In one embodiment, the power input assembly 100 includes a power source 110, a first transmission member 120 and a second transmission member 130, the first transmission member 120 is connected to the first driving member 210, the second transmission member 130 is connected to the second driving member 310, the power source 110 is configured to drive the first transmission member 120 to rotate, the first transmission member 120 is in transmission fit with the second transmission member 130, and the rotation directions of the first transmission member 120 and the second transmission member 130 are opposite. Since the first transmission member 120 is in transmission fit with the second transmission member 130, the first transmission member 120 and the second transmission member 130 are driven by the power source 110, so that the first driving member 210 and the second driving member 310 can be driven to rotate in different directions simultaneously.

In this embodiment, the first transmission member 120 and the second transmission member 130 are both gears, and the first transmission member 120 is engaged with the second transmission member 130. In other embodiments, the first transmission member 120 and the second transmission member 130 may also be a worm gear structure, or other structures that can achieve synchronous rotation of the first driving member 210 and the second driving member 310 in different rotation directions.

Specifically, the first transmission member 120 is connected to the first active member 210 through a coupling 140, and the second transmission member 130 is connected to the second active member 310 through a coupling 140. The coupling 140 further facilitates the connection between the first transmission member 120 and the first active member 210, and the connection between the second transmission member 130 and the second active member 310. In the present embodiment, the coupling 140 is a cross coupling. In other embodiments, the coupling 140 may be omitted, and the first driving member 120 may be directly connected to the first driving member 210. The second transmission member 130 may be directly connected to the second driving member 310.

In other embodiments, the power input assembly 100 may further include two power sources 110, and the two power sources 110 respectively drive the first driving member 210 and the second driving member 310 to rotate in different directions.

In the present embodiment, the power source 110 is a motor. In embodiments, power source 110 may also be other power components capable of achieving a rotational output.

In one embodiment, the power transmission mechanism 10 further includes an auxiliary output assembly and an auxiliary clutch, the auxiliary clutch includes an auxiliary driving member and an auxiliary driven member, the auxiliary driving member is controlled to be capable of engaging with the auxiliary driven member, the power input assembly 100 is configured to drive the auxiliary driving member to rotate, the auxiliary driving member is opposite to one of the first driving member 210 and the second driving member 310 in rotation direction, and the auxiliary output assembly is connected to the auxiliary driven member. Specifically, the auxiliary output assembly is in driving engagement with the first linkage 410 and the second linkage 420.

*Records for finding items*.

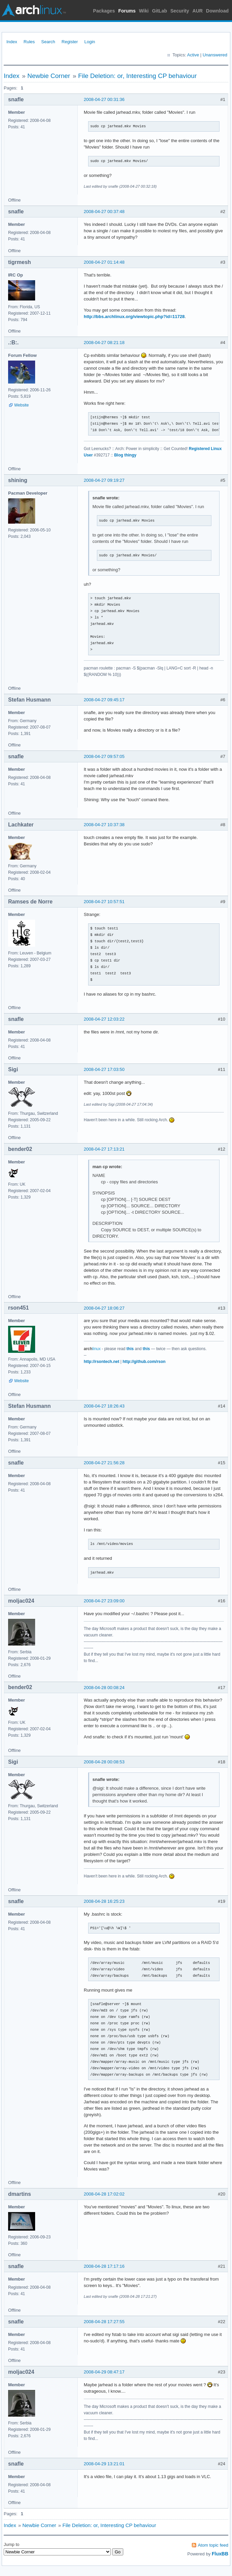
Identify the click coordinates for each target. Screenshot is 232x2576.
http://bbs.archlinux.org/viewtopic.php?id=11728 (134, 316)
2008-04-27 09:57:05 (104, 756)
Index (11, 41)
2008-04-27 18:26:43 (104, 1406)
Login (89, 41)
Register (69, 41)
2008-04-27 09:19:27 (104, 480)
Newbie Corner (48, 75)
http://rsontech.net (101, 1361)
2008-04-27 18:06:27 (104, 1308)
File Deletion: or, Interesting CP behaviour (137, 75)
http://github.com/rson (144, 1361)
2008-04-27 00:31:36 (104, 99)
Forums (126, 11)
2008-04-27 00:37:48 (104, 211)
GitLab (159, 11)
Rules (29, 41)
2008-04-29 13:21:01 (104, 2463)
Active (193, 54)
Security (180, 11)
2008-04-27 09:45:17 (104, 699)
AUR (197, 11)
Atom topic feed (213, 2545)
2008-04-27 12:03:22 (104, 1019)
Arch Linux (34, 10)
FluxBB (220, 2553)
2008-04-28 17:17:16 (104, 2266)
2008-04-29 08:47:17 (104, 2371)
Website (21, 405)
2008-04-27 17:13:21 (104, 1149)
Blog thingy (125, 455)
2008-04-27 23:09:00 (104, 1600)
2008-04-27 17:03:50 (104, 1069)
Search (48, 41)
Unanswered (215, 54)
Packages (104, 11)
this (130, 1348)
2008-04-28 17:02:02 (104, 2194)
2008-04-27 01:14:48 (104, 262)
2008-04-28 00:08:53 (104, 1761)
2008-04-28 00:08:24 (104, 1687)
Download (217, 11)
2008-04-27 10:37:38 (104, 824)
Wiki (144, 11)
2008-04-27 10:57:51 (104, 901)
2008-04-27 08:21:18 (104, 342)
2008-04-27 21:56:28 (104, 1462)
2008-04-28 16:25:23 (104, 1901)
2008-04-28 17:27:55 (104, 2321)
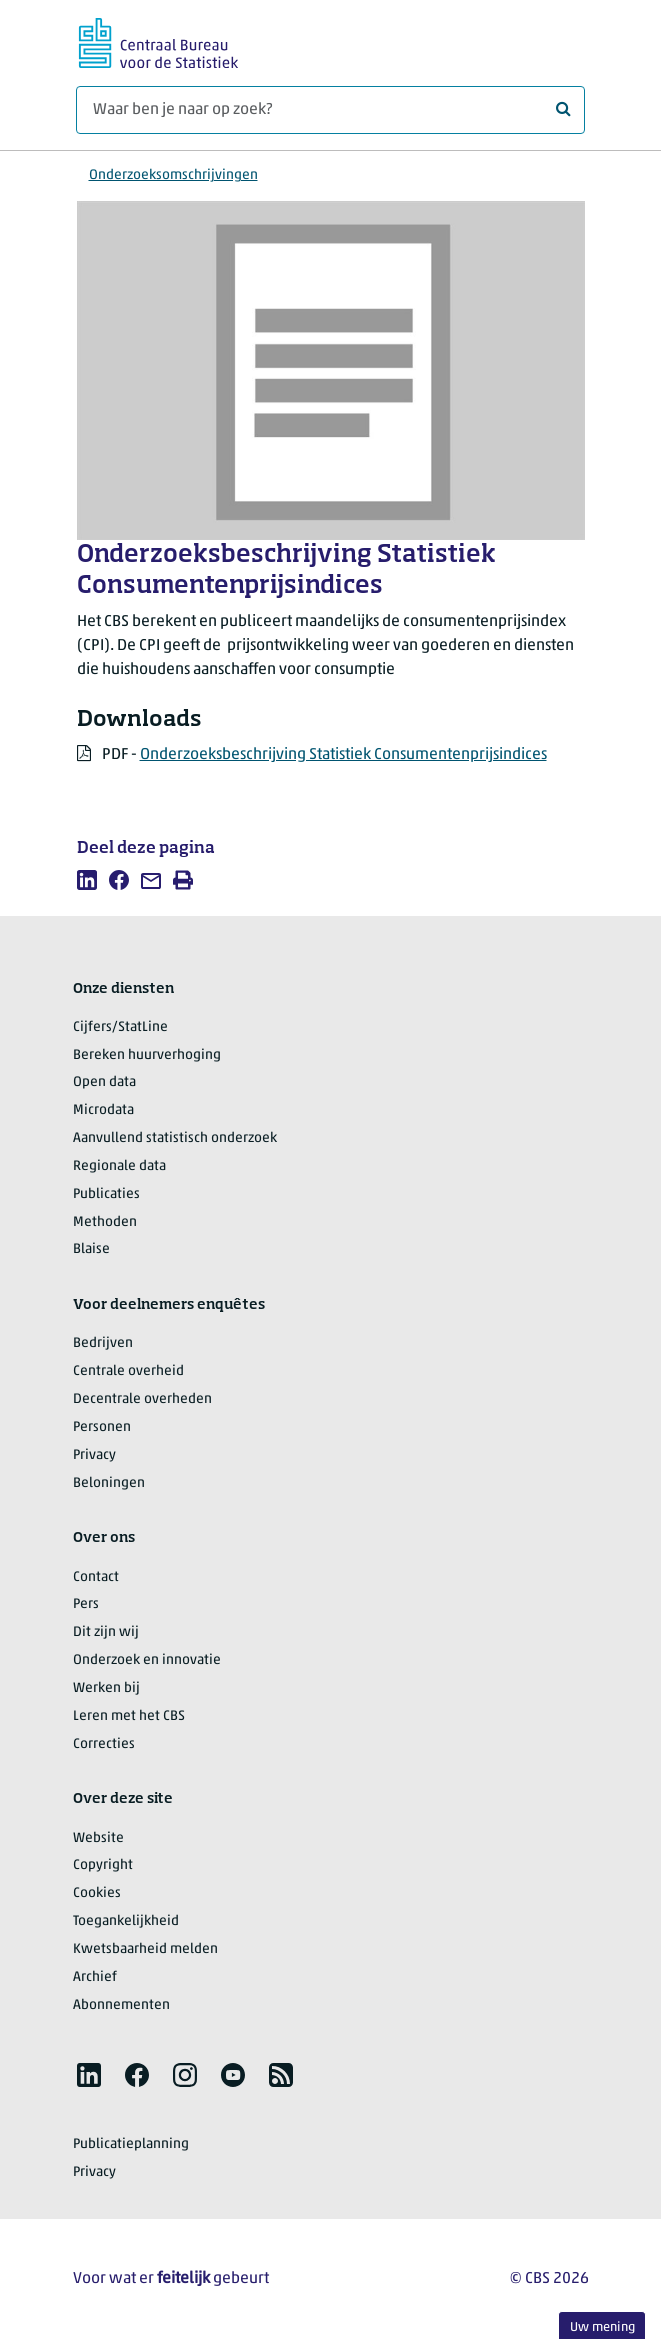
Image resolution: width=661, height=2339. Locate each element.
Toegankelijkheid (126, 1921)
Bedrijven (103, 1343)
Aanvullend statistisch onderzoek (175, 1138)
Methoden (105, 1222)
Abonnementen (121, 2005)
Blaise (91, 1249)
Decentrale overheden (142, 1399)
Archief (95, 1977)
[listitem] (87, 880)
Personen (102, 1427)
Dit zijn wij (106, 1632)
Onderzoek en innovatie (147, 1660)
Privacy (94, 1455)
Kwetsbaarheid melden (145, 1949)
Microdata (103, 1110)
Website (98, 1838)
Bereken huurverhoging (147, 1055)
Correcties (104, 1744)
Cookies (97, 1893)
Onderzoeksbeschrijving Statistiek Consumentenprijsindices (343, 755)
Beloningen (109, 1483)
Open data (104, 1082)
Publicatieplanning (131, 2144)
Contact (96, 1577)
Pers (86, 1604)
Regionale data (119, 1166)
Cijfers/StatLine (120, 1027)
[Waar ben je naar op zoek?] (330, 110)
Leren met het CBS (129, 1716)
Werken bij (106, 1688)
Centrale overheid (128, 1371)
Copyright (103, 1865)
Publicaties (106, 1194)
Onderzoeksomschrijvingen (173, 175)
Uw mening (602, 2327)
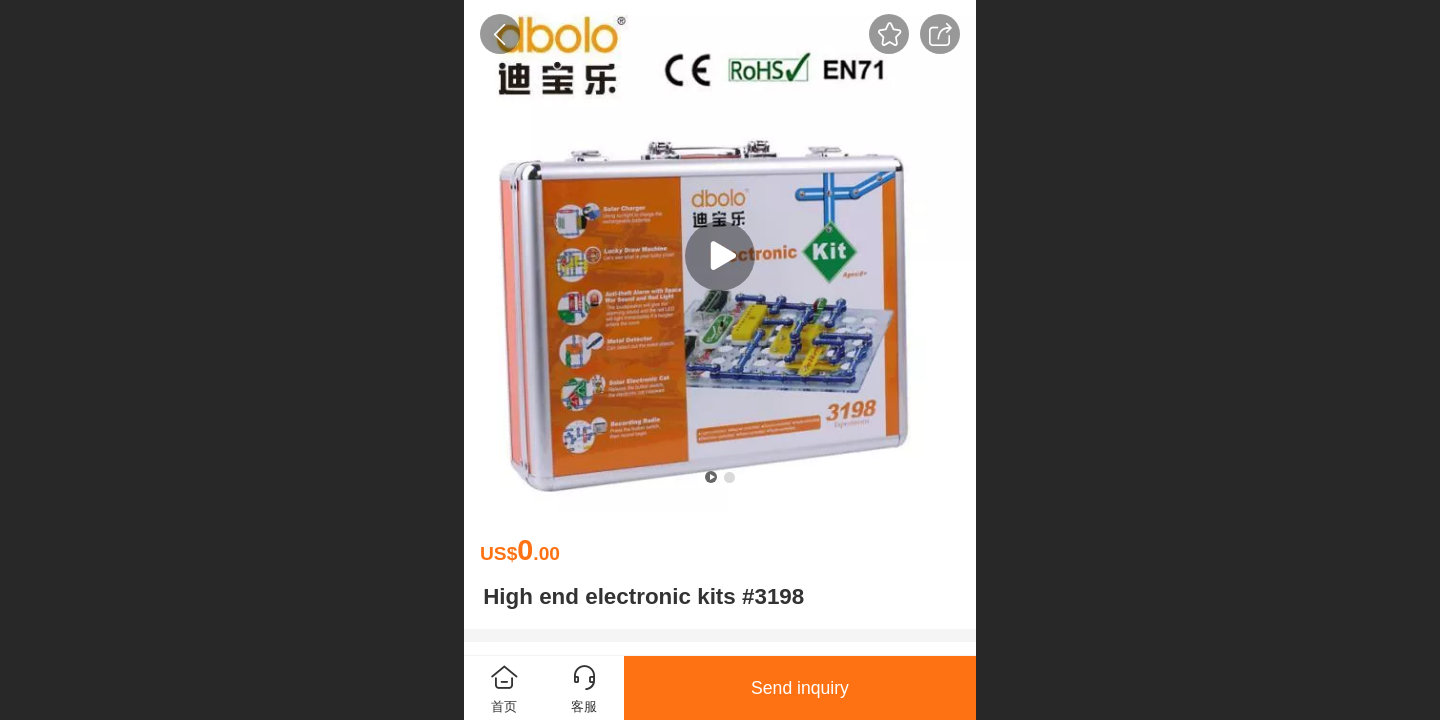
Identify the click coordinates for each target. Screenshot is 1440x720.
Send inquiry (800, 688)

*Problems to solve*.
1. Rewrite the power transmission passage, everything from "In other embodiments, the power" down to "in different directions.", putting "drive input assembly 100" in place of "power input assembly 100".
2. According to the power transmission passage, what kind of coupling is the coupling 140 in the present embodiment?
The listing was drawn from a different source than the power transmission passage.

*Responses in order*.
1.
In other embodiments, the drive input assembly 100 may further include two power sources 110, and the two power sources 110 respectively drive the first driving member 210 and the second driving member 310 to rotate in different directions.

2. It is a cross coupling.